Como estudia Luciano Canfora en «El mundo de Atenas» (2011), la sucesión de intentos de golpes de estado oligárquicos o reaccionarios durante la guerra y tras la peste se puede sondear como efecto del decurso de la guerra. Una tragedia como «Filoctetes», de Sófocles, que precisamente versa sobre un héroe apestado, sometido a un cruel confinamiento en la isla de Lemnos y que resulta ser clave –según un oráculo– para que los griegos ganen la guerra de Troya, representa seguramente las tensiones de la polis ateniense después del golpe oligárquico de 411 en la lucha por términos como democracia, libertad o igualdad. La peste, en todo caso, es buena excusa para el control social y el estado de alarma y la ciudadanía hace bien en mostrarse atenta a sus desarrollos.

Cuando en 1975 Michel Foucault publica su ya clásico libro «Vigilar y castigar», un estudio ejemplar de las herramientas de control social del estado a partir de los estertores del Ancien Régime, dedica páginas esenciales, en el famoso capítulo sobre el «Panóptico», a las medidas tomadas en Vincennes tras el advenimiento de la peste en un reglamento sanitario de fines del siglo XVIII. Frente a los tiempos anteriores, en Antigüedad y Medievo, cuando se aislaba solo a los infectados, lo definitorio de la Edad Moderna es el sueño de control absoluto por las autoridades, que someten a estrictas reglas al resto de la población y regulan su movilidad y costumbres.

::::

-- APLICA LO LEÍDO --
A) Según el texto, ¿en qué año publicó Michel Foucault «Vigilar y castigar»?
B) Por favor, reproduce del texto todo lo que va desde "Cuando en 1975" hasta "movilidad y costumbres.".
C) Traduce al inglés esta oración del texto: «La peste, en todo caso, es buena excusa para el control social y el estado de alarma y la ciudadanía hace bien en mostrarse atenta a sus desarrollos.»
Responde basándote solo en el texto.

Datos recopilados:

::::

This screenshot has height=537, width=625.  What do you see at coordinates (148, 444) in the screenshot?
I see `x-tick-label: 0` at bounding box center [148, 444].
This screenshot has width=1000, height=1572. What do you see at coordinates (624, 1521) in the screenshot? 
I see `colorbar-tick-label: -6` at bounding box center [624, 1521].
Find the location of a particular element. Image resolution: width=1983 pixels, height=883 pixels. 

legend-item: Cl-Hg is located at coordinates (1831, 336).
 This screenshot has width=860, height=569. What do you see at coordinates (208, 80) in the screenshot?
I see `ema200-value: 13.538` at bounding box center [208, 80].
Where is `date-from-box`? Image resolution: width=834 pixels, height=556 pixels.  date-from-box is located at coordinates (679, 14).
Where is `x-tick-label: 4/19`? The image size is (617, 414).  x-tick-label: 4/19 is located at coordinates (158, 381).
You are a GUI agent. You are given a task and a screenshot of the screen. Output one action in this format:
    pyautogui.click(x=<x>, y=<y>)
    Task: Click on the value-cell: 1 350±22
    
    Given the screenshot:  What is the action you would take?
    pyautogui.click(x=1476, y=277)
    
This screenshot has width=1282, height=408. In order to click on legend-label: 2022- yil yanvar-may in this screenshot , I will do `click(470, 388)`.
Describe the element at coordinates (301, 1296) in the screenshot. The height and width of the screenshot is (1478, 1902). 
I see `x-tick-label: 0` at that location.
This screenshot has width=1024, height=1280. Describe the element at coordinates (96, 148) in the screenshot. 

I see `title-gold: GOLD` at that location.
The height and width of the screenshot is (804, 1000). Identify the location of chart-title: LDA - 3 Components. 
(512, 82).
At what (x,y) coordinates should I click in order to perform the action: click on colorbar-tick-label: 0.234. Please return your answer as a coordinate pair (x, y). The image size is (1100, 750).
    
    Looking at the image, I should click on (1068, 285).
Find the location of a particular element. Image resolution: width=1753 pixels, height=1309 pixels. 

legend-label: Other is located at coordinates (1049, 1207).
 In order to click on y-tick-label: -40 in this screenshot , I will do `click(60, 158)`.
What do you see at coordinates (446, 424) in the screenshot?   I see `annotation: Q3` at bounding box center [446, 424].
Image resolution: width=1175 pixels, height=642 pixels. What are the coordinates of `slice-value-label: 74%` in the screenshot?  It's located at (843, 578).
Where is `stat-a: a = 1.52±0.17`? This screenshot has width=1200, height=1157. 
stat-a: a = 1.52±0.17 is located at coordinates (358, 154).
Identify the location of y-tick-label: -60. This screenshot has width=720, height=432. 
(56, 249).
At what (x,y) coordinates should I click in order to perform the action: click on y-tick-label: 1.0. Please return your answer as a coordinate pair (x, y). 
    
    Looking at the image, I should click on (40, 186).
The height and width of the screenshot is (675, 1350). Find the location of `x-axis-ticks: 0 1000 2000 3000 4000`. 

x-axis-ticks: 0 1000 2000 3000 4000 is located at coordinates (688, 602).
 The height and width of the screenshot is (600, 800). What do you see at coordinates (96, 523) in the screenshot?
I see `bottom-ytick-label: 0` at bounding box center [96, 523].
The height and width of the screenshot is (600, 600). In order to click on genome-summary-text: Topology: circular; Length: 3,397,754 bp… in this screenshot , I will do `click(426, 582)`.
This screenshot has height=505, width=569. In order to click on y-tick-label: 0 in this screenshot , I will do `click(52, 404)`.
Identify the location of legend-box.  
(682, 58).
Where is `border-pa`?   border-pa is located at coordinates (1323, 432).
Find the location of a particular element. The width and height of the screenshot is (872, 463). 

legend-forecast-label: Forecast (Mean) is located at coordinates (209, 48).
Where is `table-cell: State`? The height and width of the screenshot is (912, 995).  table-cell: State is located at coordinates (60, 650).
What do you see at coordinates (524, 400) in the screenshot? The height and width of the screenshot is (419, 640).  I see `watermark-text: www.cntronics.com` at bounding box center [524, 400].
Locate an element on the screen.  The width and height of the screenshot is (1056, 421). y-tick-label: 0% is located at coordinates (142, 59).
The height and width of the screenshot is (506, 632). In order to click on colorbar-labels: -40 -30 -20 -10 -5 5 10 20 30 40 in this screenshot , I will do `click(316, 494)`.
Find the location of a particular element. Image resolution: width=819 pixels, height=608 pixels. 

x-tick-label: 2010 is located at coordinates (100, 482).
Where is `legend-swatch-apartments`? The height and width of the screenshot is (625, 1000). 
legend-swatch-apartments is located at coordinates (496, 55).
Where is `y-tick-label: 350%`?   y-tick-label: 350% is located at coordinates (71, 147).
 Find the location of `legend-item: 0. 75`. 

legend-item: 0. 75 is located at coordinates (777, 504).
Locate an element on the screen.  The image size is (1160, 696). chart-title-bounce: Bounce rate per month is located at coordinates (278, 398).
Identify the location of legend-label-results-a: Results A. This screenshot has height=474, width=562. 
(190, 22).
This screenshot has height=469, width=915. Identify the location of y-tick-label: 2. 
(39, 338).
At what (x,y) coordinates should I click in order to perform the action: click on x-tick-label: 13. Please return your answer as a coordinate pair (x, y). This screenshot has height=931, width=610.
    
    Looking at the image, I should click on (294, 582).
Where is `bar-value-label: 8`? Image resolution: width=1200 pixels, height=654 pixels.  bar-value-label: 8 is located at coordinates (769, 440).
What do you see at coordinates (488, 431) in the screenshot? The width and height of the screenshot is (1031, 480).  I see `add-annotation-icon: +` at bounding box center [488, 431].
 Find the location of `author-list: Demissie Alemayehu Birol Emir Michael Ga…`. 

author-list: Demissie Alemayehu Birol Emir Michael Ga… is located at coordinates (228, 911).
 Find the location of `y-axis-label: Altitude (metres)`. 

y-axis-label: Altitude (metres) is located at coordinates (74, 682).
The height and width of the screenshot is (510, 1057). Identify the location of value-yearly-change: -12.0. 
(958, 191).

::::

-- RESPUESTAS POR TAREA --
A) En 1975.

B)
Cuando en 1975 Michel Foucault publica su ya clásico libro «Vigilar y castigar», un estudio ejemplar de las herramientas de control social del estado a partir de los estertores del Ancien Régime, dedica páginas esenciales, en el famoso capítulo sobre el «Panóptico», a las medidas tomadas en Vincennes tras el advenimiento de la peste en un reglamento sanitario de fines del siglo XVIII. Frente a los tiempos anteriores, en Antigüedad y Medievo, cuando se aislaba solo a los infectados, lo definitorio de la Edad Moderna es el sueño de control absoluto por las autoridades, que someten a estrictas reglas al resto de la población y regulan su movilidad y costumbres.

C) The plague, in any case, is a good excuse for social control and the state of alarm, and citizens do well to stay attentive to its developments.